Deep Learning Based Fast Prediction and Optimization of Aerodynamic Performance for a Propeller with Gurney Flap

High-altitude and long-endurance unmanned air vehicles have placed high demands for the performance of propellers under low Reynolds numbers. Conventional propeller design methods are less efficient, making it difficult to achieve a breakthrough in propulsion efficiency. This paper explores the possibility of extending the Gurney flap on low Reynolds number propellers to achieve efficiency breakthrough. A framework based on deep learning is established to fast predict and optimize the aerodynamic performance of a propeller with Gurney flap, which can quickly obtain the optimal propeller profile airfoil shape, distribution of twist angle, and chord length at different advance ratios.
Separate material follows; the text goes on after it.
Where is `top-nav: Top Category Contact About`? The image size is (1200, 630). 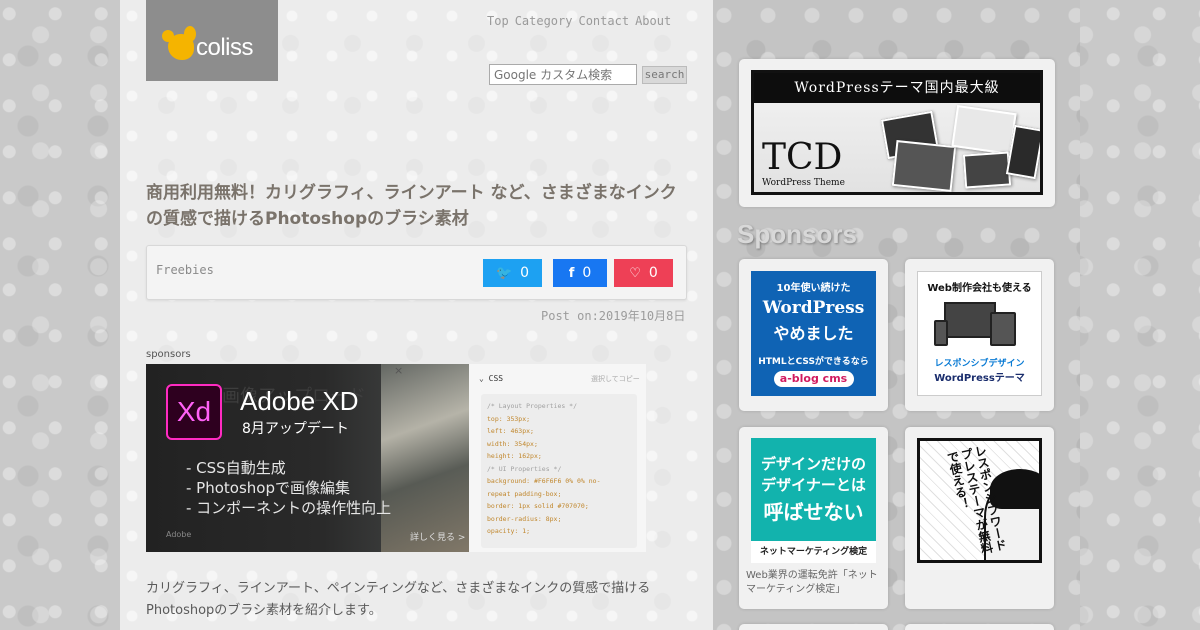
top-nav: Top Category Contact About is located at coordinates (579, 21).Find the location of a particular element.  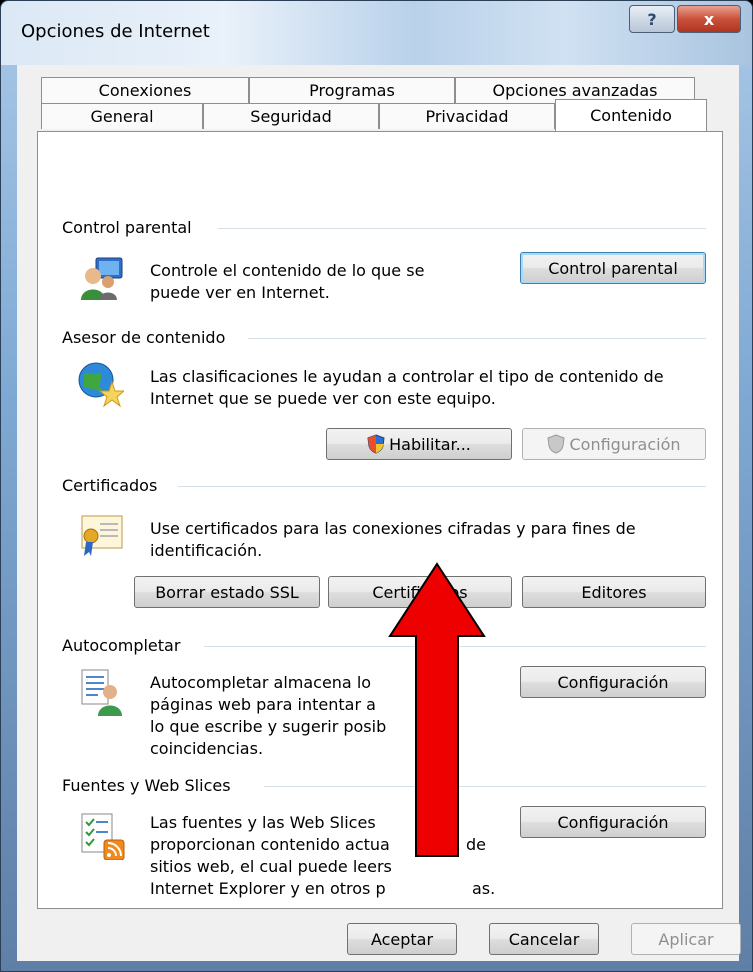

The results show that the surrogate model based on Multi-Task Learning has high prediction precision and efficiency, which can obtain performance parameters within 0.06 s. At different advance ratios, the optimized propellers with Gurney flap have a significant improvement in propulsive efficiency. In particular, the optimal propeller with Gurney flap consumes 35.65% less power in cruise at the advance ratio of 0.9, resulting in a propulsion efficiency of 80.74%, an improvement of 11.14% compared to the pre-optimization period. In conclusion, Gurney flaps are important components to enhance propulsion performance for propellers, and propellers with Gurney flaps have better aerodynamic efficiency than propellers without those. This work provides a reference for accurate and efficient design of low Reynolds numbers propellers.